The slain victim, an unidentified boy between 15 and 18 years old, died from his injuries at the hospital, New Orleans police said at a news conference Monday.
The other four victims have been released from the hospital, police said. They have been identified as a 4-year-old girl, an 18-year-old man, a 22-year-old woman and a 24-year-old woman.
A suspect, 21-year-old Mansour Mbodj, was arrested "moments after shots were fired" around 9:30 p.m., police said.
New Orleans resident Camryn Lafleur, 19, said she was watching the parade when "gunshots were fired across the street," triggering panic and a stampede. She said she sought cover before retreating into a relative's nearby house.
"I couldn't see, but I was hearing them," Lafleur told ABC News of the gunshots. "It was a continuous loud noise that kept going off. And when I saw people coming from the other side, running across the street, like, in front of the float to us and I saw their faces with pure horror, that's when I realized something's not right. This must be a shooting."
"It didn't used to be like this," she added. "It didn't used to be this dangerous in the city at all."
Longtime resident Kristie Bowerman, 49, said Sunday night marked the third time she has witnessed a shooting at a Mardi Gras parade.

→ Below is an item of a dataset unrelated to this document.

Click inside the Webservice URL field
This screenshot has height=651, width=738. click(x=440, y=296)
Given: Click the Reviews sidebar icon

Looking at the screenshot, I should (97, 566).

She described the scene as "mass chaos."
"The shots just rang out and then, instantly, people were just stampeding in all different directions," Bowerman told ABC News. "People were being, you know, knocked out of their chairs onto the ground."
Bowerman said she and her husband were watching the parade from a balcony and ducked for cover as the shots rang out, knowing that they needed to "get down and get as flat as possible and then get out of the way." She said they tried to convince another couple, who believed the shots were just fireworks, to also take shelter, yelling at them: "No, those aren't fireworks -- those are gunshots! You need to get down!"
Bowerman recalled looking down at the aftermath to see "people sobbing everywhere."
"Some people were injured," she said. "I think a lot of people were in shock and I think a lot of people were scared."